**Data to process:**
◆ ◆ ◆ ◆ ◆ ◆ ◆

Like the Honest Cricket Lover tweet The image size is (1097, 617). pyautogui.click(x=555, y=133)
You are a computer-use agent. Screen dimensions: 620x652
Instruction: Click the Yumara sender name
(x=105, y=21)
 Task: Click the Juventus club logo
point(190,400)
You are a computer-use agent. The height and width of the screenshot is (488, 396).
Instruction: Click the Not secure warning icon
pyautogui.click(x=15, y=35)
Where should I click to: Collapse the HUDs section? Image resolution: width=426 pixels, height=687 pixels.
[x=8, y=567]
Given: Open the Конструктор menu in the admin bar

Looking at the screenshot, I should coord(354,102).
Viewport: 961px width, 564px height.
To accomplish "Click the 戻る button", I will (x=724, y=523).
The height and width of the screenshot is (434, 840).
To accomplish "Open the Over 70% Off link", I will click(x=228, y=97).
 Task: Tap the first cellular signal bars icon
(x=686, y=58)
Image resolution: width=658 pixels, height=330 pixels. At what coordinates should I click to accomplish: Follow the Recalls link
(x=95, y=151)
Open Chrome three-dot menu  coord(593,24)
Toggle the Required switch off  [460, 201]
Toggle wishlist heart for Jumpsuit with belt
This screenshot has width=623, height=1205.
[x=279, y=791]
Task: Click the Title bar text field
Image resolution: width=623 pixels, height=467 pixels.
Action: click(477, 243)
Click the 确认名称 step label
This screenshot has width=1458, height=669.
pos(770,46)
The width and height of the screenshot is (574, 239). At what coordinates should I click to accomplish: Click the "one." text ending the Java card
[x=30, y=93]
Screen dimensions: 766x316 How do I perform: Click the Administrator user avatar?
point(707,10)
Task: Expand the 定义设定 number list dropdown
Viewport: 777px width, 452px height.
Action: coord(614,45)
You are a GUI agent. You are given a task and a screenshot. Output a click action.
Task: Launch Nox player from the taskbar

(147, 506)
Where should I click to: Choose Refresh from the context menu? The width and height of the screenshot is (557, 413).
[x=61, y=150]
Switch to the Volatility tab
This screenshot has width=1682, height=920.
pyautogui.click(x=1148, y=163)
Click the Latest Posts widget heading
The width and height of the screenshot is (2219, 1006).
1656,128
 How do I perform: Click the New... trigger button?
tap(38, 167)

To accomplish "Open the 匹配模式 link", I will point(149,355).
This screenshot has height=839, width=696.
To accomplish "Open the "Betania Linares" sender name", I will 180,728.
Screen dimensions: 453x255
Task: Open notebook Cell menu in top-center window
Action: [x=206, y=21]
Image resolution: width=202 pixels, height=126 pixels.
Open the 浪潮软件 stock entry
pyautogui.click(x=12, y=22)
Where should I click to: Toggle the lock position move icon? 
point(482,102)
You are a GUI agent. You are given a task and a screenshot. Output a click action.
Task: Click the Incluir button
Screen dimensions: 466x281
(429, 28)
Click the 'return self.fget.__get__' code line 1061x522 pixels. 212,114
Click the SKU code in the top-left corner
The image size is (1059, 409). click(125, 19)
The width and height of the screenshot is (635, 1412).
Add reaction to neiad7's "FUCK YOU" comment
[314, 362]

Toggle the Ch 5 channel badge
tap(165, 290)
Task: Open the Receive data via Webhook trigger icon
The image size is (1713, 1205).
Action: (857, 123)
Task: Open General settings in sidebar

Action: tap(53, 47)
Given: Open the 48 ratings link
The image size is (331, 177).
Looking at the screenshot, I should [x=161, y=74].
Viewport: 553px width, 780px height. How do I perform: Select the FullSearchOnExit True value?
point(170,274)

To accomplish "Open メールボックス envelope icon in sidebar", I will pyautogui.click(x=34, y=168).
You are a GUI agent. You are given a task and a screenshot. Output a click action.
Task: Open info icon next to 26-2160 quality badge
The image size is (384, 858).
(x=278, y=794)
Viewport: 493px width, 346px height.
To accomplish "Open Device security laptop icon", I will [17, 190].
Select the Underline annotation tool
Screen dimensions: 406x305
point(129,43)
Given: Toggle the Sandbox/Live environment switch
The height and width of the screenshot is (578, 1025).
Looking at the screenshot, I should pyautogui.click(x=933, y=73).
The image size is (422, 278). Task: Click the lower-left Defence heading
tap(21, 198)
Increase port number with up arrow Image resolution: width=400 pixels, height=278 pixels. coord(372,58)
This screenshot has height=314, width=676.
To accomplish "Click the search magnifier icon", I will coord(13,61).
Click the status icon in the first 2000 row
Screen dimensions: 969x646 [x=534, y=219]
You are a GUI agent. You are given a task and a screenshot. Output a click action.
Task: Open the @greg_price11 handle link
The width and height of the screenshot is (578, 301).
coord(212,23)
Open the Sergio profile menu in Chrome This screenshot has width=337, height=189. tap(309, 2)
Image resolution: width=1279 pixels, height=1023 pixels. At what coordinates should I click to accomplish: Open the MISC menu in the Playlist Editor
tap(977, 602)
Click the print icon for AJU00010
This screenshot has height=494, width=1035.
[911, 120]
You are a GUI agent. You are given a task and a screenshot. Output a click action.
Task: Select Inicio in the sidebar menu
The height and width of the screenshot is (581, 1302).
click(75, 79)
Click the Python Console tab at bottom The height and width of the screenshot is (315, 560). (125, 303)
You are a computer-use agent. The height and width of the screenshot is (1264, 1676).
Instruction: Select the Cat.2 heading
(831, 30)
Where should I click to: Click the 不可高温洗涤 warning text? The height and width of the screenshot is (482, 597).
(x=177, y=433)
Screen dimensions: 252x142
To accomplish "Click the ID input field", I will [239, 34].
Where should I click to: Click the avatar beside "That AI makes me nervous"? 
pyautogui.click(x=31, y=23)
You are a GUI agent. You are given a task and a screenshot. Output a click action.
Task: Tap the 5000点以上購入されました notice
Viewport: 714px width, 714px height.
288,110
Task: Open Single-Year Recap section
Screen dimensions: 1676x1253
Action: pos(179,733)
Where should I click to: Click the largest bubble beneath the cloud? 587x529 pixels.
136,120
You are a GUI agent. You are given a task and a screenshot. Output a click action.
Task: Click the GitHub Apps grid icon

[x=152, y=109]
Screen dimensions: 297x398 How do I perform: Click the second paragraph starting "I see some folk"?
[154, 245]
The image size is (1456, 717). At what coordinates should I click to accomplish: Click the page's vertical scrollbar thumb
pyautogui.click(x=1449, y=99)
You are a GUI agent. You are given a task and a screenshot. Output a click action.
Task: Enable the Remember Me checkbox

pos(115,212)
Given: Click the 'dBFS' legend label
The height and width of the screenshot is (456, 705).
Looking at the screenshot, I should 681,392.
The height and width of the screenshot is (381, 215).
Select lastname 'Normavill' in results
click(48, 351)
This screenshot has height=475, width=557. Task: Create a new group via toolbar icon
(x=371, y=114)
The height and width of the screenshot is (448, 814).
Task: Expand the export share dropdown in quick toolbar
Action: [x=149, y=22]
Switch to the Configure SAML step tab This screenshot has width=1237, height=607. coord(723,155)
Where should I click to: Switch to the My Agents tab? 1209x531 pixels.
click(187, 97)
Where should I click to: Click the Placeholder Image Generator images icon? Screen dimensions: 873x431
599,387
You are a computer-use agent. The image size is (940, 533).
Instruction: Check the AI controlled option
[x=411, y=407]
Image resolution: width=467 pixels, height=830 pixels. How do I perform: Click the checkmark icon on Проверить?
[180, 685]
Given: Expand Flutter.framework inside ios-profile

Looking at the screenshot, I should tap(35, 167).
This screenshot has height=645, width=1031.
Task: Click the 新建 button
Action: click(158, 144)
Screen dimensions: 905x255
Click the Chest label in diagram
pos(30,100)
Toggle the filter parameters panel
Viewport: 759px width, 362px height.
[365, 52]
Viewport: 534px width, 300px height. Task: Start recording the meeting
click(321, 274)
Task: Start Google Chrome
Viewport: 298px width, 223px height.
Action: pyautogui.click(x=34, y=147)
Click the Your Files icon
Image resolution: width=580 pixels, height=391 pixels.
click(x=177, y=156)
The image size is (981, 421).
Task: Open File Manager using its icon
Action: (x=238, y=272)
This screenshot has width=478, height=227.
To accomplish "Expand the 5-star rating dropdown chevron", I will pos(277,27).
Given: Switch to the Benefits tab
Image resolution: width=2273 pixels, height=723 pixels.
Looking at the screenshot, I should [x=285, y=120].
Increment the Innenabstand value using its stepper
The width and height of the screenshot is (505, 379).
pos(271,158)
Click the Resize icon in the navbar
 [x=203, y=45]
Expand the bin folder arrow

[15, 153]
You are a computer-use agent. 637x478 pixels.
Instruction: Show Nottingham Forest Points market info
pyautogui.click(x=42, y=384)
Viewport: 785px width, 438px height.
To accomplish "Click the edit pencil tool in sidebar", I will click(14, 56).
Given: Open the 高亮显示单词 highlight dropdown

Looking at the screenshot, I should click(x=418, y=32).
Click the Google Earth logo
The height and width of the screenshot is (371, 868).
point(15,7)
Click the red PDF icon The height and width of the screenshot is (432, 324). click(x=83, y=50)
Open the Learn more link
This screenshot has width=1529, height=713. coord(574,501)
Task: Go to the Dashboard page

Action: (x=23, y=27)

◆ ◆ ◆ ◆ ◆ ◆ ◆

**Task to complete:** Set down, exactly as they stand above, the lines starting with the line with "Task: Open the Receive" and going on through the line with "Viewport: 493px width, 346px height.", and no others.

**Solution to this task:**
Task: Open the Receive data via Webhook trigger icon
The image size is (1713, 1205).
Action: (857, 123)
Task: Open General settings in sidebar

Action: tap(53, 47)
Given: Open the 48 ratings link
The image size is (331, 177).
Looking at the screenshot, I should [x=161, y=74].
Viewport: 553px width, 780px height. How do I perform: Select the FullSearchOnExit True value?
point(170,274)

To accomplish "Open メールボックス envelope icon in sidebar", I will pyautogui.click(x=34, y=168).
You are a GUI agent. You are given a task and a screenshot. Output a click action.
Task: Open info icon next to 26-2160 quality badge
The image size is (384, 858).
(x=278, y=794)
Viewport: 493px width, 346px height.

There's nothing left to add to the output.